Which of the lines below contain the string "pixels"? Pull each one out of the data.
..........
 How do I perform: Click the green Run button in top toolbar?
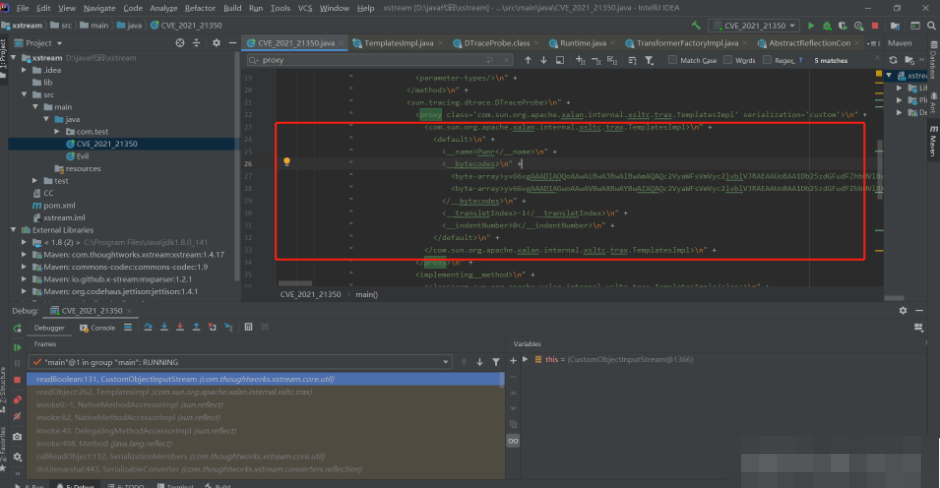[811, 25]

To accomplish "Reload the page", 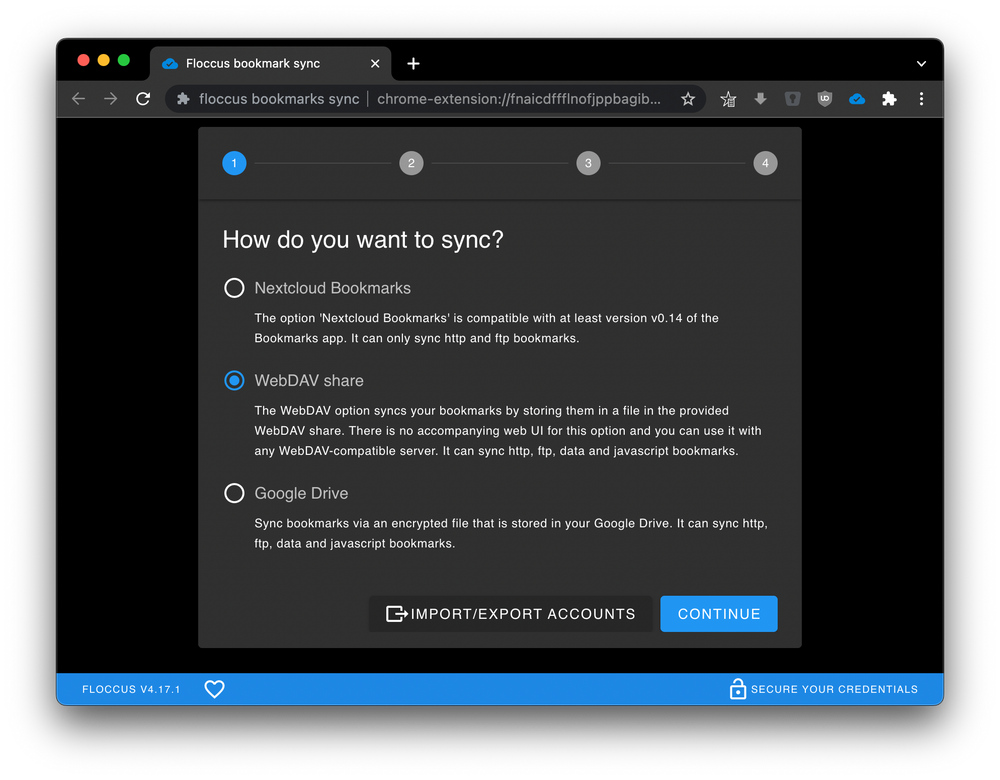I will tap(143, 99).
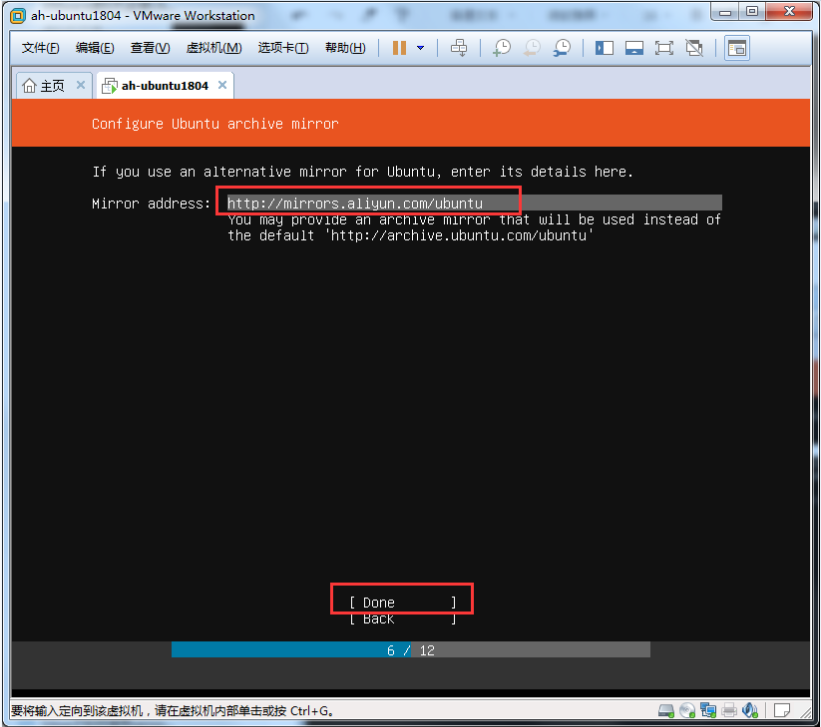Click the printer status icon

pyautogui.click(x=729, y=711)
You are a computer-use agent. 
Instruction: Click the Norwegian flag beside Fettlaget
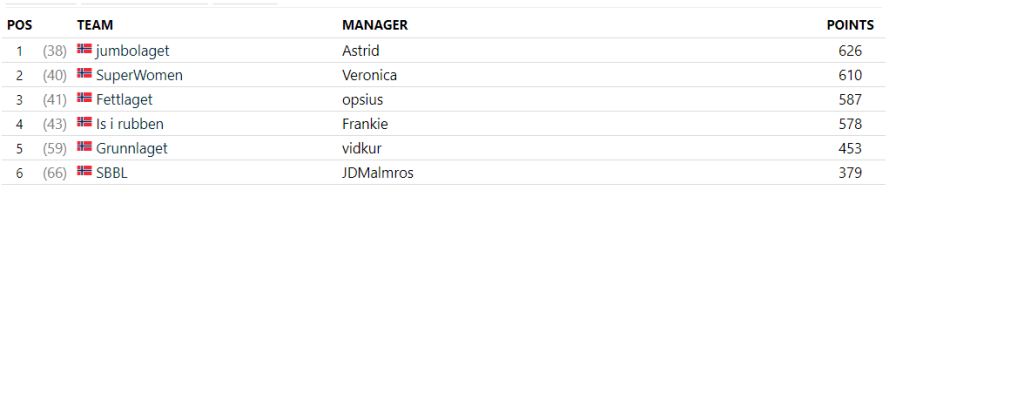(84, 98)
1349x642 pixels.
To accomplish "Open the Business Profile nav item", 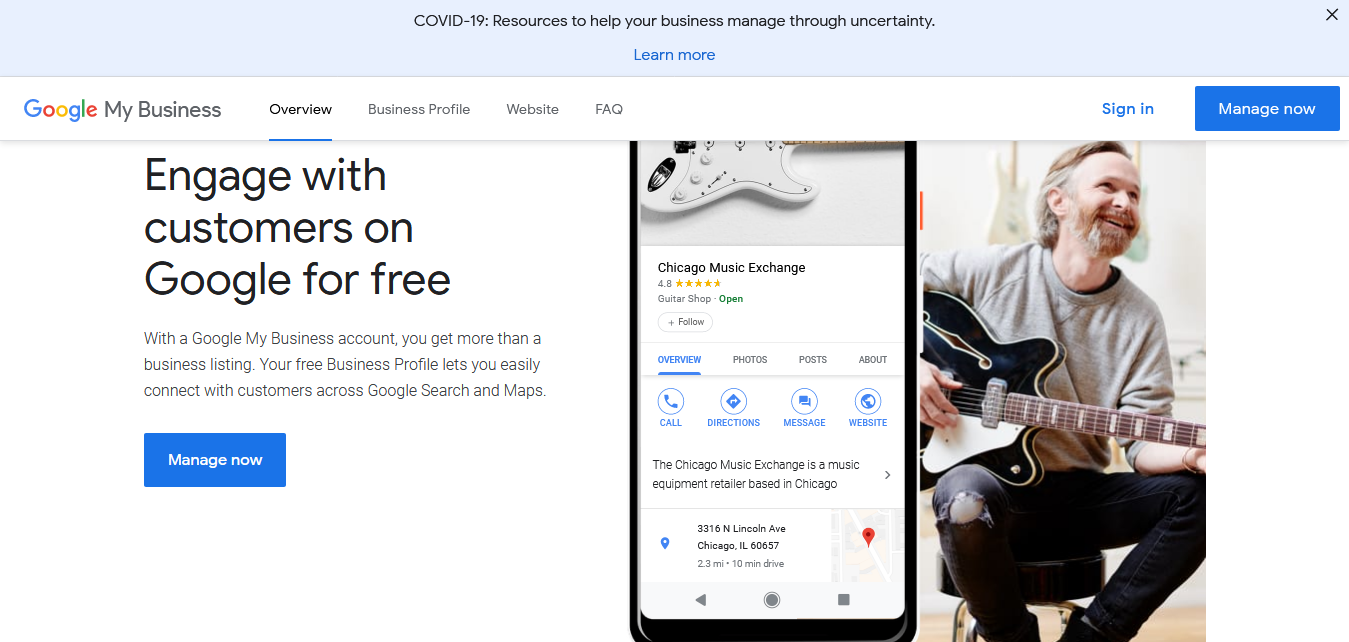I will pyautogui.click(x=419, y=109).
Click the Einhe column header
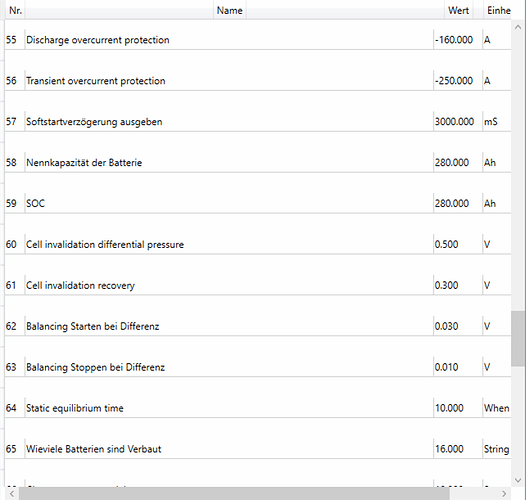Screen dimensions: 526x500 498,11
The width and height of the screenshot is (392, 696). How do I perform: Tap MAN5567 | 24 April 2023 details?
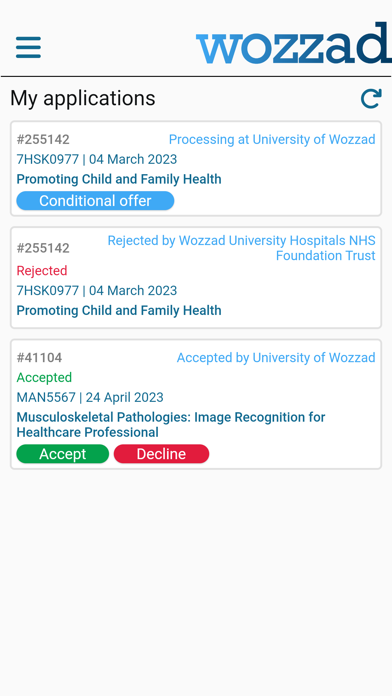90,397
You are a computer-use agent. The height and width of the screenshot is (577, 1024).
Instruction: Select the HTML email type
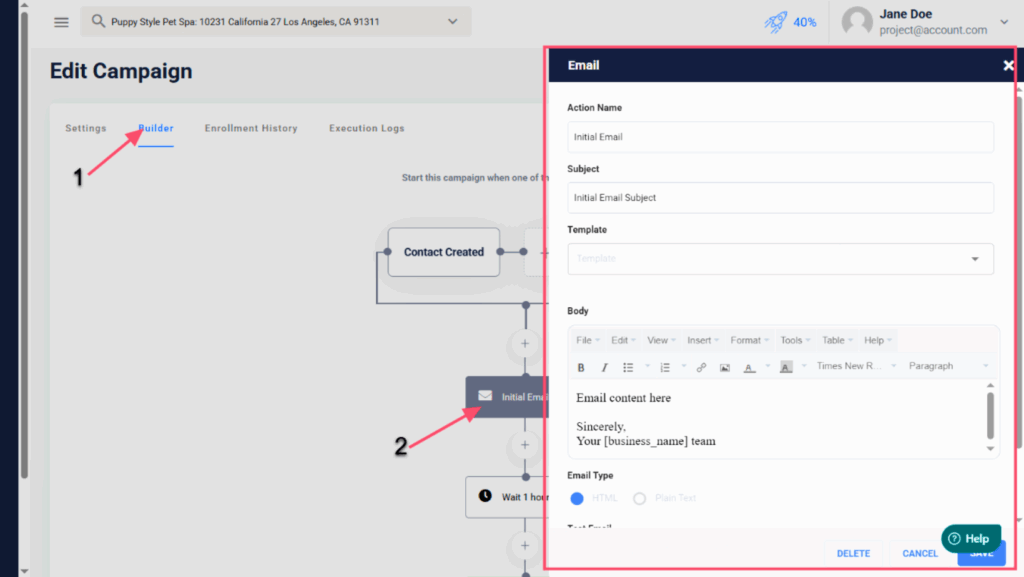click(577, 498)
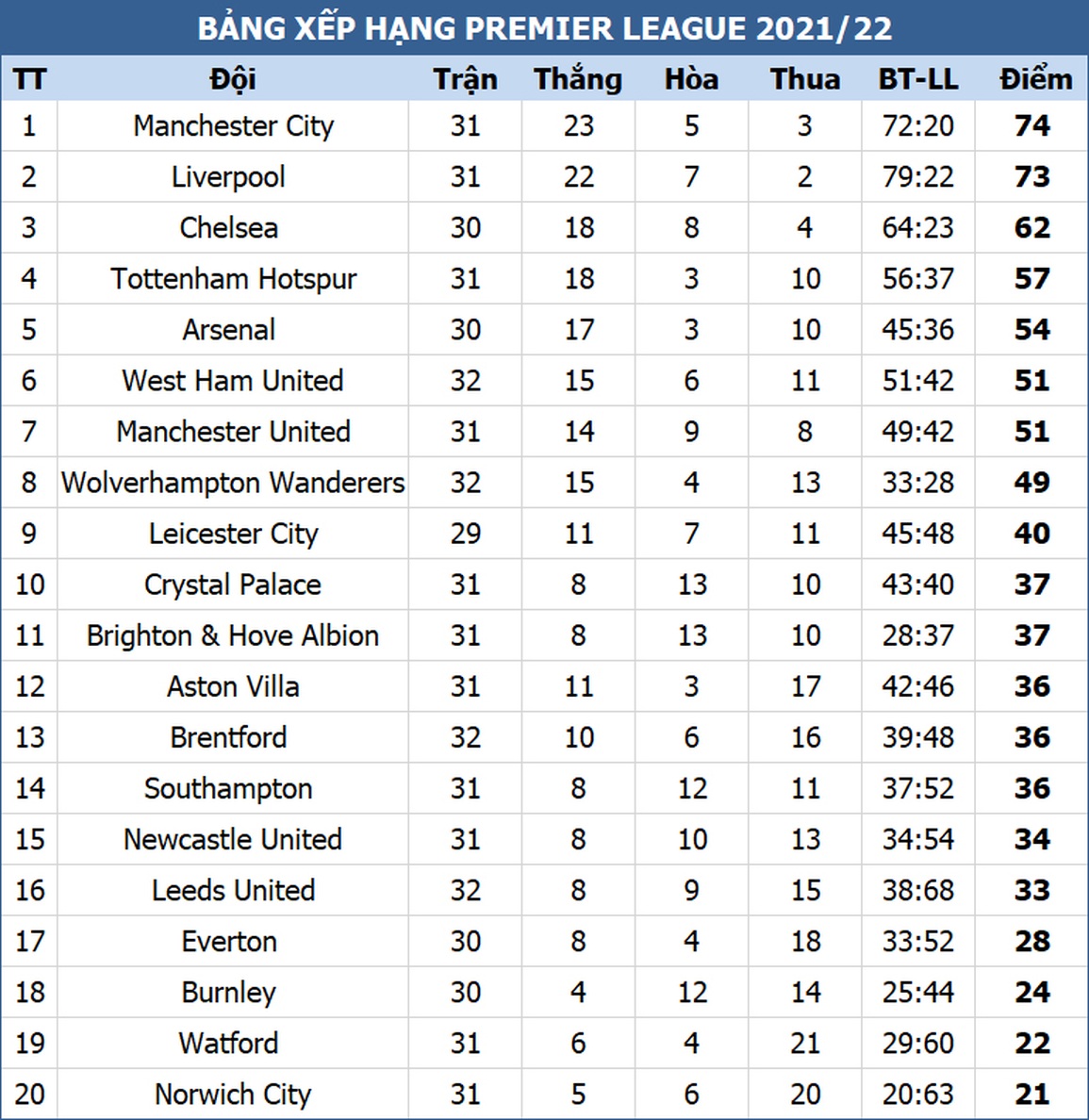Viewport: 1089px width, 1120px height.
Task: Click the Chelsea team name
Action: tap(229, 228)
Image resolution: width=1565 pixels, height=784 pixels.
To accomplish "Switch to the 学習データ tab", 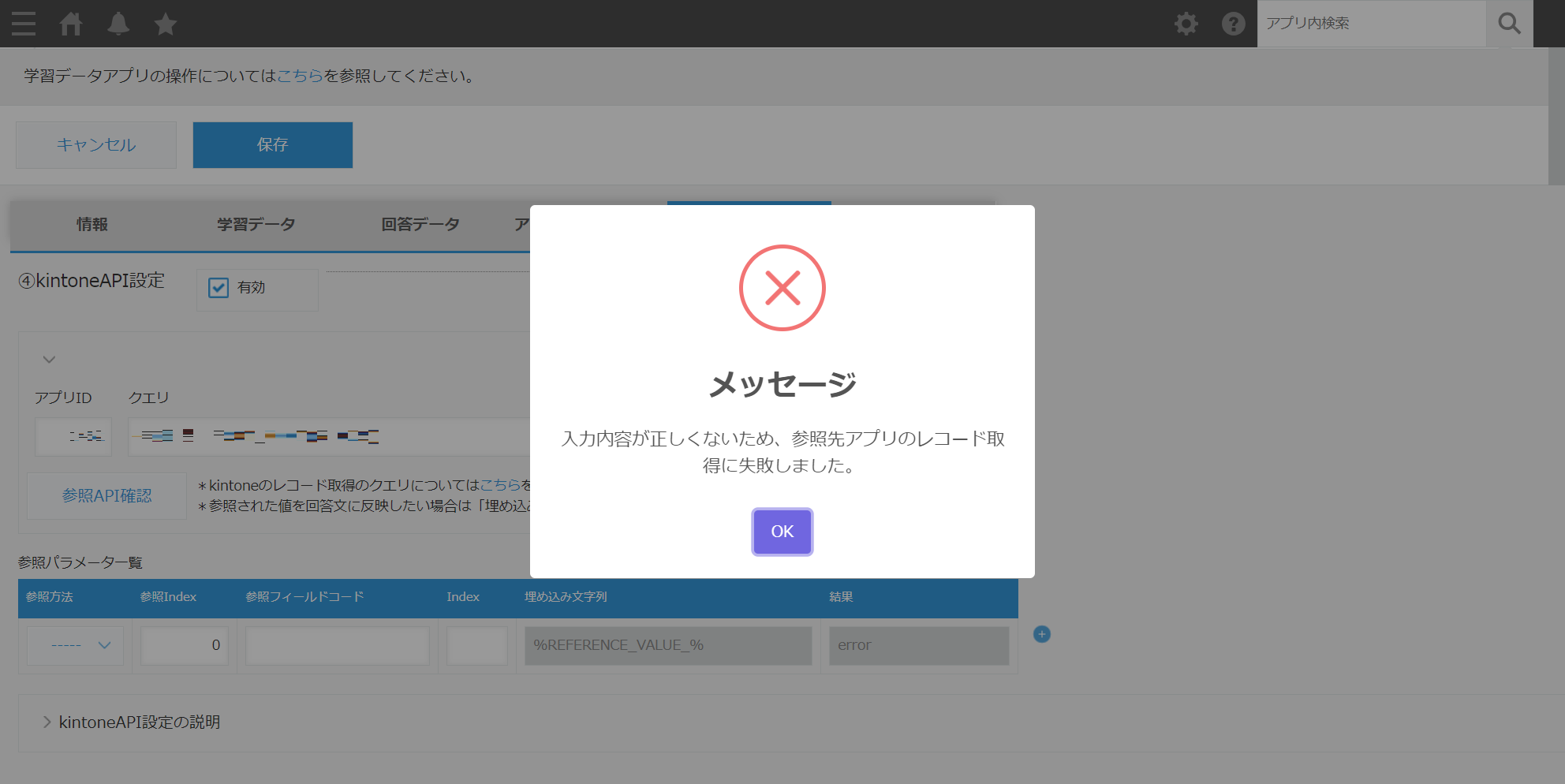I will pyautogui.click(x=256, y=225).
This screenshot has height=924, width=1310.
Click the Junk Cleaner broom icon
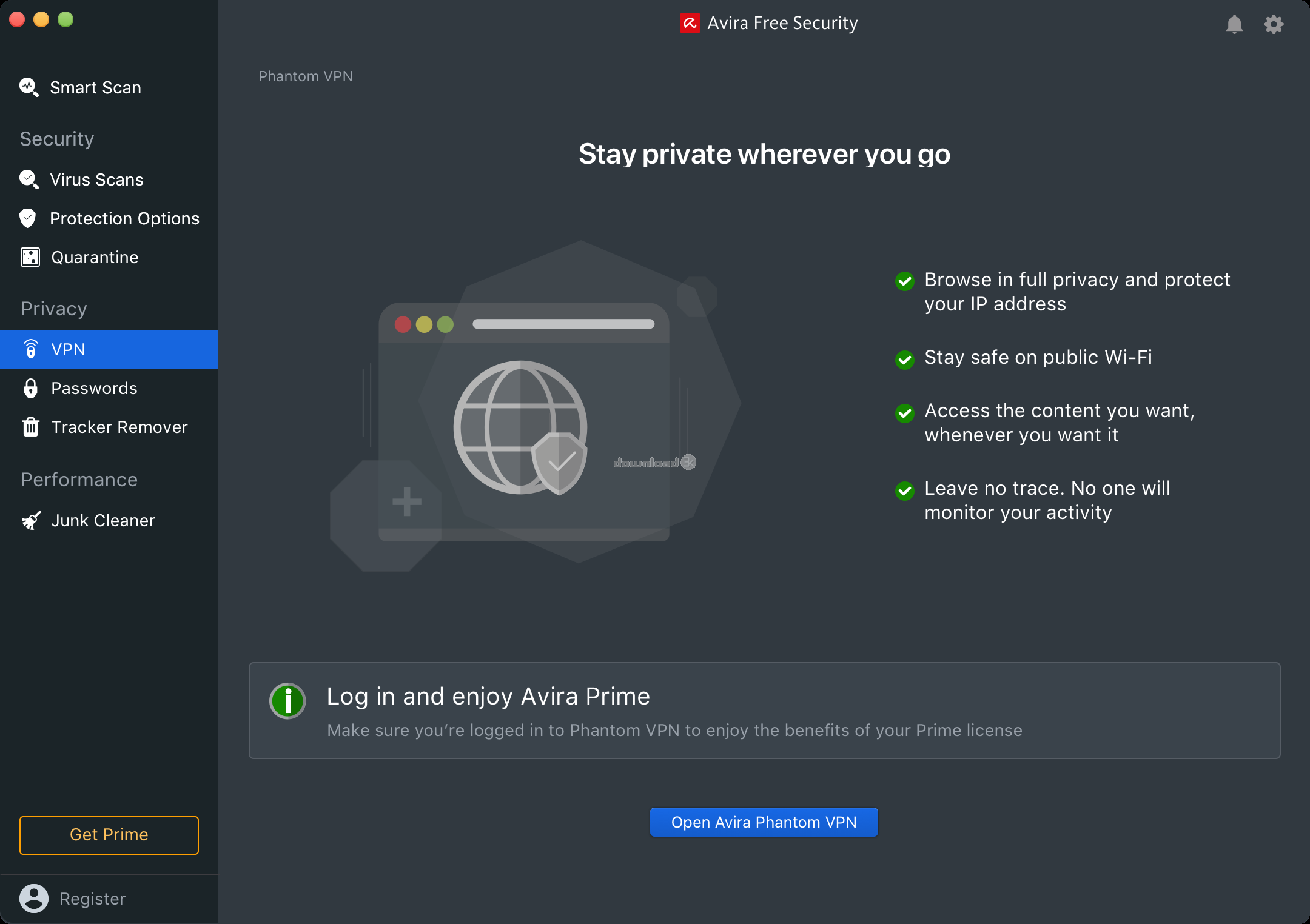click(x=30, y=520)
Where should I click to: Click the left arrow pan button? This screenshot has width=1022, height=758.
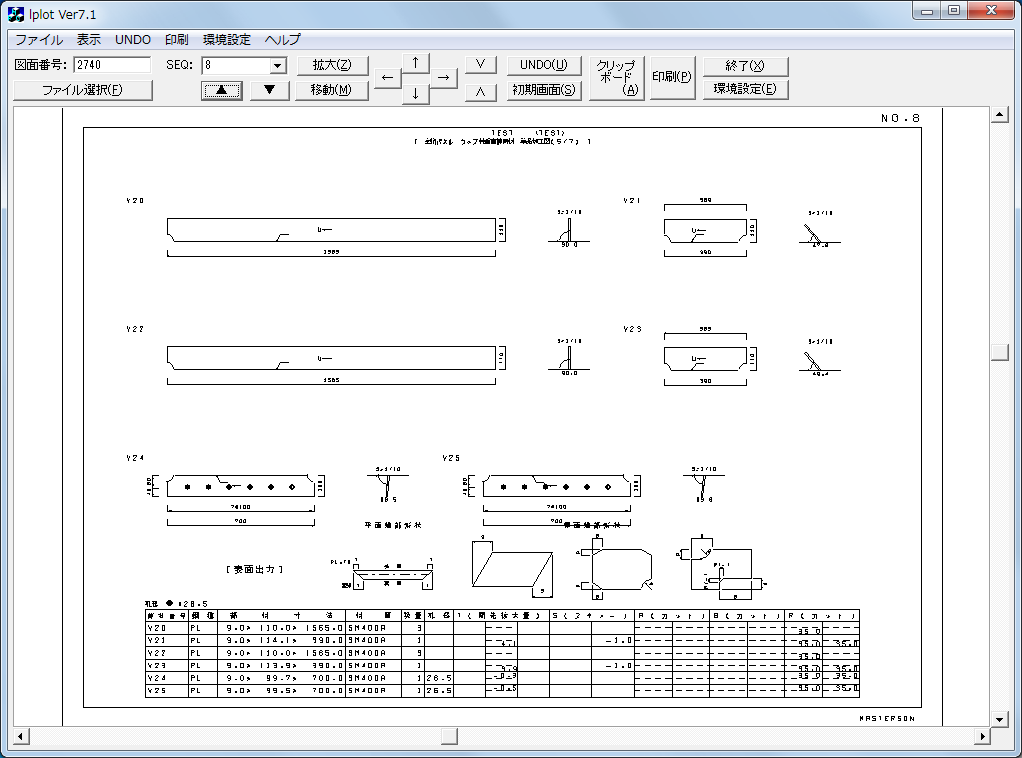click(x=388, y=78)

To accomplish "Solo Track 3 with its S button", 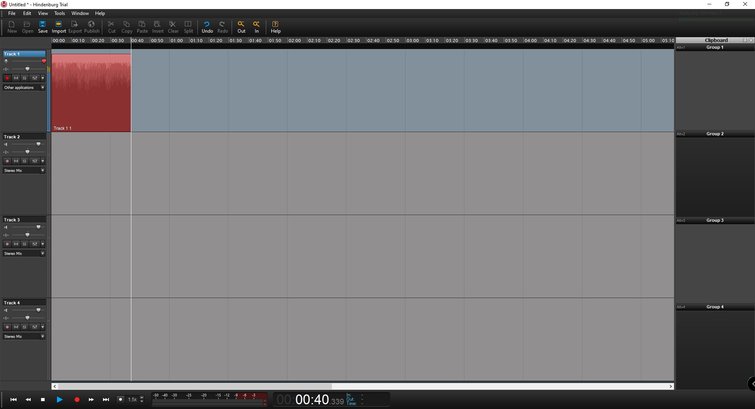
..........
**Answer for this exercise**
1349x642 pixels.
Image resolution: width=1565 pixels, height=784 pixels.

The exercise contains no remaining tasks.